Seit es das Ehrenamtsprojekt Rhein-Selz-Gefährten gibt, hat sich im Leben der Seniorin aber einiges verändert. Seit August bekommt sie jeden Dienstag Besuch von Stephanie Albrecht. Sie ist eine sogenannte "Zeitschenkerin", die sich seit einigen Monaten in dem Ehrenamtsprojekt "Rhein-Selz-Gefährten" engagiert.
Ehrenamtliche der Rhein-Selz-Gefährten verschenken Zeit
Die Rhein-Selz-Gefährten sind ein gemeinsames Projekt der Verbandsgemeinde Rhein-Selz und des Pflegestützpunktes Oppenheim. Das Konzept dahinter ist ganz einfach: Auf der einen Seite gibt es diejenigen, die Zeit verschenken und auf der anderen Seite die Menschen, die sich über diese Zeit freuen. Dabei bekommt jeder Zeitschenker eine Person zugeteilt, um die er sich kümmert. "Was die Pärchen dann zusammen unternehmen, bleibt ihnen überlassen", sagt Ulrike Franz, eine der Projektkoordinatorinnen.
So gibt es beispielsweise Menschen, die sich darüber freuen, wenn man mit ihnen Karten spielt oder einen längeren Einkaufsbummel unternimmt. Und dann gibt es auch viele, vor allem Ältere, die einfach nur froh sind, wenn sie sich mal wieder mit jemandem unterhalten können.
Hinter jeder Ecke wartet eine andere Geschichte
So ist es auch bei Brunhilde Seemann. Erst seit Stephanie Albrecht jede Woche vorbeikommt, kann die Seniorin wieder durch ihren Heimatort spazieren. Und das tut ihr richtig gut. Fast hinter jeder Ecke hat sie eine neue Geschichte zu erzählen und ab und zu trifft sie sogar noch Bekannte.
Auch Stephanie Albrecht ist froh, dass sie die Seniorin durch das Ehrenamtsprojekt kennengelernt hat. Durch die gemeinsame Zeit hat sich zwischen den beiden Frauen eine richtige Freundschaft entwickelt.
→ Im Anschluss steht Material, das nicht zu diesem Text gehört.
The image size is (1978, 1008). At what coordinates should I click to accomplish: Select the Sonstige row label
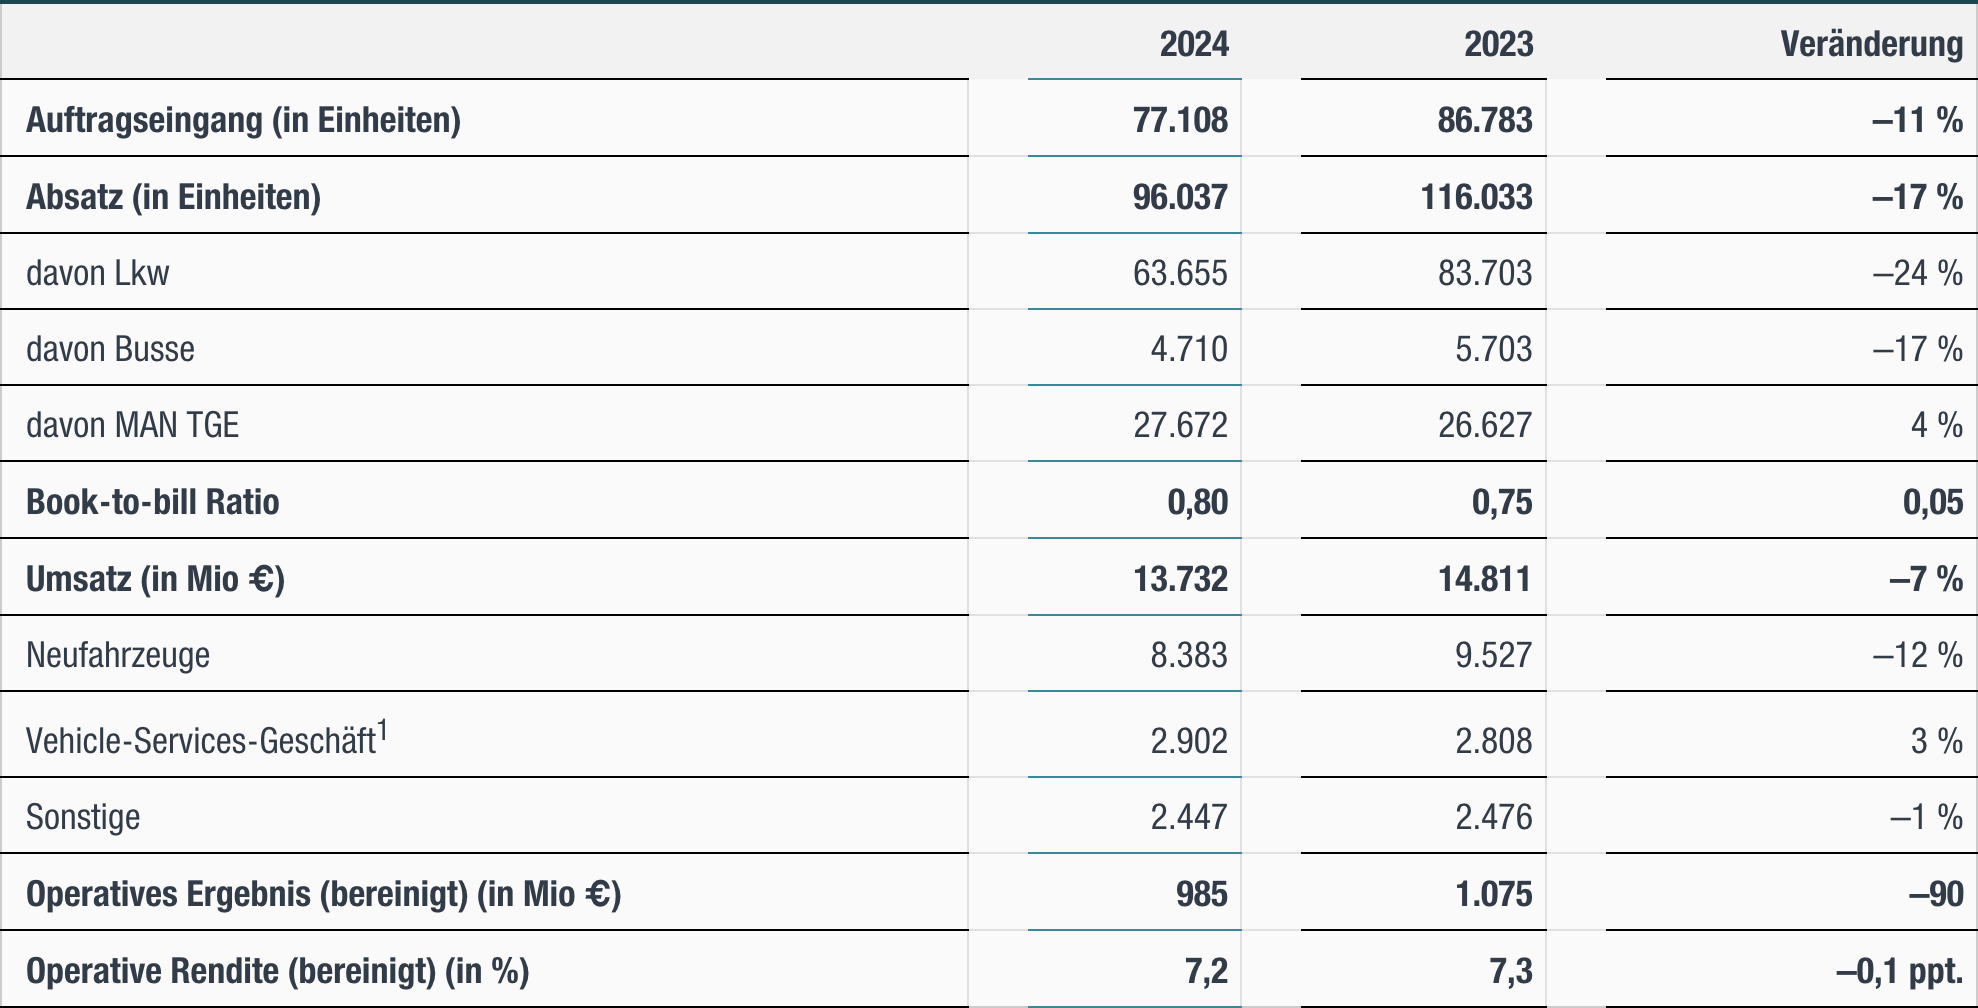click(83, 817)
Und die möchten beide auch nicht mehr missen.
Knapp 30 Ehrenamtliche engagieren sich bei Rhein-Selz-Gefährten
Momentan engagieren sich knapp 30 Zeitschenker bei den Rhein-Selz-Gefährten. Wie Projektkoordinatorin Ulrike Franz noch einmal betont, dürfe das Projekt jedoch nicht mit anderen Angeboten verwechselt werden. Bei den Rhein-Selz-Gefährten ginge es darum, soziale Nähe zu schaffen. Wöchentliche Einkaufstouren, Unterstützungsleistungen im Haushalt oder andere Dienstleistungen würden nicht in den Bereich des Ehrenamtsprojektes fallen.
Bis jetzt hätten sich vor allem ältere Menschen bei ihnen gemeldet. Dabei richte sich ihr Angebot auch an Jüngere und an Familien. Auch dort gebe es Menschen, die sich einsam fühlten und die sich über Besuch sehr freuten.